探討牡丹酚衍生物 3I、3J 對 streptozotocin 誘導糖尿病腎病變小鼠之影響

Abstract

糖尿病是造成末期腎臟衰竭的主要原因。雖然大多數的患者可以透過嚴格血糖控制，來降低腎臟病變風險與減緩糖腎病的病程發展，然而仍有許多患者因血糖管理較差進而引起相關併發症，因此研發能夠預防糖尿病腎病變的藥物對於病患是極為重要的事。糖尿病病患體內高血糖環境會引起血管內皮細胞發炎反應，刺激血管平滑肌增生進而促使動脈粥狀硬化。 根據實驗結果，牡丹酚衍生化合物 (Paeonol derivative compounds) 能夠改善血管平滑肌內皮細胞發炎、增生以及抑制活性氧物種（Reactive oxygen species,ROS）產生，此功效也可運用在預防糖尿病造成的腎臟損傷。目前已知血管收縮素轉換酶 2 (Angiotensin converting enzyme2, ACE2) 能夠透過減少血管收縮素II (angiotensin II, Ang II) 生成以及抑制腎素-血管收縮素-醛固酮系統 (Renin Angiotensin-Aldosterone System, RAAS) 藉此預防糖尿病造成的腎臟損傷。此外，ACE2具有將 Ang II 降解成血管緊張素轉換酶 (1-7) 的功能，缺乏 ACE2的小鼠會引發腎臟疾病。因此，本次實驗我們建立了剔除 ACE2基因的小鼠，同時連續五天注射鏈脲佐菌素 (Streptozocin, STZ)，劑量為 50mg/kg，鏈脲佐菌素對於胰臟 β 細胞具有毒性，能誘導生成糖尿病腎病變模型。 由於牡丹酚具有抑制發炎反應與 ROS 產生，我們使用牡丹酚衍生物 3I、3J 來治療糖尿病腎病變的小鼠，根據實驗結果顯示，有注射 3I、3J 的小與控制組相比較尿液 中白蛋白的排泄量明顯降低，另外 3I、3J 具有保護腎臟的功效，能夠減少腎絲球系膜細胞 (Intraglomerular mesangial cells) 增生、發炎反應與纖維化。

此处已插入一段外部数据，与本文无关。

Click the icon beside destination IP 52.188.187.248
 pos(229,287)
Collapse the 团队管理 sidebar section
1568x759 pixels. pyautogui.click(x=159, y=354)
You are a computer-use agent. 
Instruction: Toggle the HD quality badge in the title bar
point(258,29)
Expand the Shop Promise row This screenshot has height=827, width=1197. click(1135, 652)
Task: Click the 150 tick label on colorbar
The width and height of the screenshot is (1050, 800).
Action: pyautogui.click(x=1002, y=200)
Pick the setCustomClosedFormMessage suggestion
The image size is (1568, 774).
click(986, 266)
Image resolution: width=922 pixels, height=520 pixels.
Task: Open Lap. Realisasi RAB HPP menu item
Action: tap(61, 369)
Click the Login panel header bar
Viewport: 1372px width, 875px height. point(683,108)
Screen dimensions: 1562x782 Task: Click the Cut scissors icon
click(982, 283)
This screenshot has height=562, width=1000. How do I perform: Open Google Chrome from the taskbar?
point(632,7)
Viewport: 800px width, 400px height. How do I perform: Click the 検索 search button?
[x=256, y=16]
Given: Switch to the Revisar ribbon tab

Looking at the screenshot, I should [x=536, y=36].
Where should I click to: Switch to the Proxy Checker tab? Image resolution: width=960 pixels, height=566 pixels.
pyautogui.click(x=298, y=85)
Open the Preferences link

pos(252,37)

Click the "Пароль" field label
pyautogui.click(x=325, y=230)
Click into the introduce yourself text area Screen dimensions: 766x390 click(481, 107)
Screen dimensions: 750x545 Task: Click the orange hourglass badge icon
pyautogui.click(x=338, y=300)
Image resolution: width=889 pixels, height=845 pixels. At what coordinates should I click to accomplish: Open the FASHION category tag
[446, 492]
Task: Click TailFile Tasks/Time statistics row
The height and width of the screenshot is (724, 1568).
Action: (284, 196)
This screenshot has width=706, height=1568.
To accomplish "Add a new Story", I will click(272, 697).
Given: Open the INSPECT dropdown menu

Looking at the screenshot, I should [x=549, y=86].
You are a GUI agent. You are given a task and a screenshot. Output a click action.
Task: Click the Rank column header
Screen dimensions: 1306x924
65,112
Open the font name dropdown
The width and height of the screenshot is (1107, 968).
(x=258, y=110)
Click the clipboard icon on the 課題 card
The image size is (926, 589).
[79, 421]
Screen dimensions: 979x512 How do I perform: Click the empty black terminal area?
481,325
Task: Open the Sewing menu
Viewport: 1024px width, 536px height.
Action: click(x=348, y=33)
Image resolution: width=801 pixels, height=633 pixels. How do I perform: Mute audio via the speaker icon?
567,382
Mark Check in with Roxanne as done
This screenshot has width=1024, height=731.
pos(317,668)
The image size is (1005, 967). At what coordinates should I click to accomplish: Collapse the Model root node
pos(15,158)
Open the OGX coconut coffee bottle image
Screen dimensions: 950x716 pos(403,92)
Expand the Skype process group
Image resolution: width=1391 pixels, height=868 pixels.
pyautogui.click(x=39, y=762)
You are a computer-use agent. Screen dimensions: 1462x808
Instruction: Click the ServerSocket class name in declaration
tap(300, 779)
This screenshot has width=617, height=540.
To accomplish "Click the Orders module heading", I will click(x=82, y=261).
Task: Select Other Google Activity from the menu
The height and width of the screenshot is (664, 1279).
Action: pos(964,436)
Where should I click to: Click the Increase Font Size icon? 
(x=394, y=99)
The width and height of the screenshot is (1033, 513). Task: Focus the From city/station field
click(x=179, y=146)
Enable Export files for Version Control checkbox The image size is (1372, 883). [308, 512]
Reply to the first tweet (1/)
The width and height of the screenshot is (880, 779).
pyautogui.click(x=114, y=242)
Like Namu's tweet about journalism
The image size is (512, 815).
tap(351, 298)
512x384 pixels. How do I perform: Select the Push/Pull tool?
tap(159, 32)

Diabetic nephropathy is the leading cause of end-stage Renal Disease worldwide. Although tight control of blood sugar can decrease the risk of diabetic kidney disease, many patients with adequate control develop nephropathy, while others remain complication-free despite poor glycemic control. Thus, it is important to find available drugs or compounds to preventive intervention.

Angiotensin converting enzyme2 (ACE2 ) is known to play an early protective role in the development of diabetic nephropathy through inhibiting renin-angiotensin system (RAS) and the generation of angiotensin (Ang) II. Moreover, ACE2 serves the dual functions of degrading the vasoconstrictor Ang II and producing the vasodilator Ang (1-7). Mice lacking ACE2 have developed kidney disease at 12-month of age. Here, we established the ACE2-/y mice for an early stage of diabetic mellitus. For this propose, we used streptozotocin (50mg/kg), a naturally occurring chemical that is particularly toxic to the insulin-producing beta cells, for 5 days to induce diabetic nephropathy in ACE2-/y mice.

Furthermore, paeonol has been known to inhibit inflammation, cells proliferation rate and ROS. In this study, we used paeonol derivatives compounds (3I and3J) to treat ACE2-/y diabetic mice for one month, and found that compounds 3 I and 3 J reduced urinary albumin excretion compared to ACE2-/y diabetic mice without injecting 3I and 3J. In addition, after treating compounds 3 I and 3 J, we observed that reduction of mesangial expansion, inhibition of inflammation, and decrease of renal fibrosis. Therefore, our studies show that compounds 3 I and 3 J can significantly intervene the development of diabetic.